At the core of his economic model is the view that the metaphysical trumps the physical, with human capital the source of true wealth creation around the world. Physical wealth, as in wealth that comes from the ground is not portable, which means it can easily be taxed, or worse, expropriated. In his 2002 book, "The Force of Finance", Brenner notes that economic success in certain countries often results from "political blunders of other nations," that lead "to the rapid outflow of both capital and talented people." Brenner cites Hong Kong as one beneficiary of a talented human inflow, a city with notably nothing in the way of natural wealth to redistribute. To prosper there, "one must use one's brains for a living", and as "brains are mobile, you can't tax them too much." On the capital side of the ledger, Brenner writes that Hong Kong has prospered because it has "kept its capital markets open, something it did in part because it happened to be a city that could not count on rents from natural resources."

In addition to The Force of Finance, Reuven Brenner is the author of seven other books. "Labyrinths of Prosperity" (1994) helps to explain among other things why the Dutch are seen as frugal, why education spending rose in the United States after 1958, and why Russians refrained from buying apartments there after the U.S.S.R.'s collapse. For the macro-focused, he points out that statistics such as GDP sustain "the illusion that prosperity is necessarily linked with territory, national units, and government spending in general." For those skeptical about government measures of inflation, his discussion of the inherent flaws of CPI is particularly eye-opening.

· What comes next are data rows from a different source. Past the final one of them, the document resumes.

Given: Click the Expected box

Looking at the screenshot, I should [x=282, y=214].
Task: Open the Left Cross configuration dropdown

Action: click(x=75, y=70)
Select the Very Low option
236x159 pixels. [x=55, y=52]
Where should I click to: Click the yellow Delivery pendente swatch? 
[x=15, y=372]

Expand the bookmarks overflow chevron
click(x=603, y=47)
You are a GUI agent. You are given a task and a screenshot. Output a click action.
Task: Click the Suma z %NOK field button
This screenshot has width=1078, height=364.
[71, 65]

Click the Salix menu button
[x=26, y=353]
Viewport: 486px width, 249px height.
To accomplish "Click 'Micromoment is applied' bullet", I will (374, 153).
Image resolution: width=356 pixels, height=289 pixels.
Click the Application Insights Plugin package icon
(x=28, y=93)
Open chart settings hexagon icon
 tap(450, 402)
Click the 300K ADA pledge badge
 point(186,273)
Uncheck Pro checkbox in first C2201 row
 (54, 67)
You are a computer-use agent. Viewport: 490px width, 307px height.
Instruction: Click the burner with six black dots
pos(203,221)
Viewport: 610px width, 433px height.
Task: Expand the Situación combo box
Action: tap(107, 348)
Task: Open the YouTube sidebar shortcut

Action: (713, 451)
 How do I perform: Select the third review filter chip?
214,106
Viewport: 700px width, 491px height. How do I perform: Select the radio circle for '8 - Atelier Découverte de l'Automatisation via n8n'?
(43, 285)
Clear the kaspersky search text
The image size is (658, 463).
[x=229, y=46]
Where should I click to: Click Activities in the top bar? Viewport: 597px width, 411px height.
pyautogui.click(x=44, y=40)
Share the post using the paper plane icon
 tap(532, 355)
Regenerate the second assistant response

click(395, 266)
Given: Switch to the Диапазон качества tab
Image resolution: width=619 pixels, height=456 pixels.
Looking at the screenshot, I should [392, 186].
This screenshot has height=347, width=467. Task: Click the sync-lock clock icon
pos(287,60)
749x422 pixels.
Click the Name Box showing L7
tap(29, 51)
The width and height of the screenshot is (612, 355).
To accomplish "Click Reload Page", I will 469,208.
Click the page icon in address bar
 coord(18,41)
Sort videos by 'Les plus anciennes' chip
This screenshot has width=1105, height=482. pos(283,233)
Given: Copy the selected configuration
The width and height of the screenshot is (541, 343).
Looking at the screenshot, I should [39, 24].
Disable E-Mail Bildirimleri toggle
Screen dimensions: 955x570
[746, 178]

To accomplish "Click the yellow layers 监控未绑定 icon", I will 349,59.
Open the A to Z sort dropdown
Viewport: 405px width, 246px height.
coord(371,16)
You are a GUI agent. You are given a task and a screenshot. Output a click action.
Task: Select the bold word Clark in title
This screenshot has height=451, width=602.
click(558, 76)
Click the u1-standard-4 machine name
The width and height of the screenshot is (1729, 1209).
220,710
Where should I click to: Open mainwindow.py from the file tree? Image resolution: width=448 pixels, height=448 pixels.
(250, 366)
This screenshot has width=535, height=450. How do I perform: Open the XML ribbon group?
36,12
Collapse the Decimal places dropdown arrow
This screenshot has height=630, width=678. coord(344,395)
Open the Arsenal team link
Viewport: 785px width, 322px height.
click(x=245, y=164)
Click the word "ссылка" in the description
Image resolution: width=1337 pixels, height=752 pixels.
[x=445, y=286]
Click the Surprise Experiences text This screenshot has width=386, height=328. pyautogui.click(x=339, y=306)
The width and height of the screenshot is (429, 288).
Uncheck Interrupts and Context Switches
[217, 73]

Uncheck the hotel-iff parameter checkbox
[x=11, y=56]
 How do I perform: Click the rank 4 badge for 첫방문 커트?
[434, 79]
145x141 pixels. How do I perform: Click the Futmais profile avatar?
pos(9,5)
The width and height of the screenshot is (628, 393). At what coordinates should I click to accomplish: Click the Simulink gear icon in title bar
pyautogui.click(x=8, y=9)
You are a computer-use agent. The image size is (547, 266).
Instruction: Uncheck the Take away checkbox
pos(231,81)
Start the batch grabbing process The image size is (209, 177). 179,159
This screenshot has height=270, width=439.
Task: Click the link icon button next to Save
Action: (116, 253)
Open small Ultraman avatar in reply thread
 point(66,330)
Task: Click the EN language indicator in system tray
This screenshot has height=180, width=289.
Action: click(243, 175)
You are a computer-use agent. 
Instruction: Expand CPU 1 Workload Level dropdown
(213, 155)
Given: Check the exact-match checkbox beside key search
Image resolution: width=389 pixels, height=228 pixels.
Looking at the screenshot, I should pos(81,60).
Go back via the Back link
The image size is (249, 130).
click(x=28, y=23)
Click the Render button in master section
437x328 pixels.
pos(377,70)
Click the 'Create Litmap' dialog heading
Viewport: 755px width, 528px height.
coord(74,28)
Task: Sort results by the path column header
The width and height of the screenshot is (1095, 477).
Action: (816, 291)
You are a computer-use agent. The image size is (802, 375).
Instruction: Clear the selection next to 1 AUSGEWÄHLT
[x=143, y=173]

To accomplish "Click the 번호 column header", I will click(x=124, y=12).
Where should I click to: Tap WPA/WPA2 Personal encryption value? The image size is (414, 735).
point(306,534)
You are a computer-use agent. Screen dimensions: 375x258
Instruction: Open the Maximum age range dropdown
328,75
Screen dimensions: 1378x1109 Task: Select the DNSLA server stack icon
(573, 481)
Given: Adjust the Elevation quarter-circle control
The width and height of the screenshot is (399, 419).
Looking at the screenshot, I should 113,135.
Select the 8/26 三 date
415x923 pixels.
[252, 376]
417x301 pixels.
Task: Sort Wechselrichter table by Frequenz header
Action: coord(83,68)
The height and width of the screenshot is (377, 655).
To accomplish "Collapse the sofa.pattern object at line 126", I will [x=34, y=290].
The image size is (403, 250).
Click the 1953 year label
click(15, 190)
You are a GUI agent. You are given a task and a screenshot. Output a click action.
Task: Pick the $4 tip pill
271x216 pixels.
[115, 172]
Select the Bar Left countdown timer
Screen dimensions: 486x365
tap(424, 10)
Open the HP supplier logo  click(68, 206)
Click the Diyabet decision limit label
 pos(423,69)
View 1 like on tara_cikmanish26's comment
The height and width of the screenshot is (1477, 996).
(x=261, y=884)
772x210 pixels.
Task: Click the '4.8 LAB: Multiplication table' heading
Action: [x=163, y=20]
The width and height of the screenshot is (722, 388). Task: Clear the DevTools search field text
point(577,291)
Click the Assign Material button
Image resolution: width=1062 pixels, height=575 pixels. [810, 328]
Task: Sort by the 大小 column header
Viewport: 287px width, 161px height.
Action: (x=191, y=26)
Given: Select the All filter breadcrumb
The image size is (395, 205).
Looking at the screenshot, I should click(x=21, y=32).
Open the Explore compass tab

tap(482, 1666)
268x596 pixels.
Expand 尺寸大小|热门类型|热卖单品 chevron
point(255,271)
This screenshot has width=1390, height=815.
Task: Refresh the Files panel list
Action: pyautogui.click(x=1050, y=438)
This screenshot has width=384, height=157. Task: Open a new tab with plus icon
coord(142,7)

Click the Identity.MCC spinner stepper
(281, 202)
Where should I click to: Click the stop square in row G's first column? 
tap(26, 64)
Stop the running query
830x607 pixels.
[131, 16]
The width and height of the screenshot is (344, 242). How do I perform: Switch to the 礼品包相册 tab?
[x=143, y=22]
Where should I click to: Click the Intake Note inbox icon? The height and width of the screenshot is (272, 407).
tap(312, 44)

In "Gambling and Speculation" (1991), Brenner makes a cogent argument for gambling legalization. He uses history and theory to cover all measures of risk taking, noting that risk-taking that is a daily part our lives. "Betting on Ideas" (1985) and "History - The Human Gamble" (1983) also cover human action, including why people buy lottery tickets, foment revolutions, commit crimes, and gamble on both war and peace.

In "Educating Economists" (1992), Brenner and co-author David Colander discuss ways to improve the training of future economists. "Rivalry: In Business, Science, Among Nations" (1990) posits a theory of business enterprise that suggests risks are taken as a way to be outranked by one's peers in the hierarchical sense. It also discusses the impact of mathematics on business, and whether the latter discipline perhaps leads to a static, rather than fluid approach to commerce.

In addition to his books, Brenner's articles have been published in The Wall Street Journal, Forbes, National Post (Canada), Financial Times, The Straits Times (Singapore), Asia Times, Dow Jones and Le Figaro (Paris).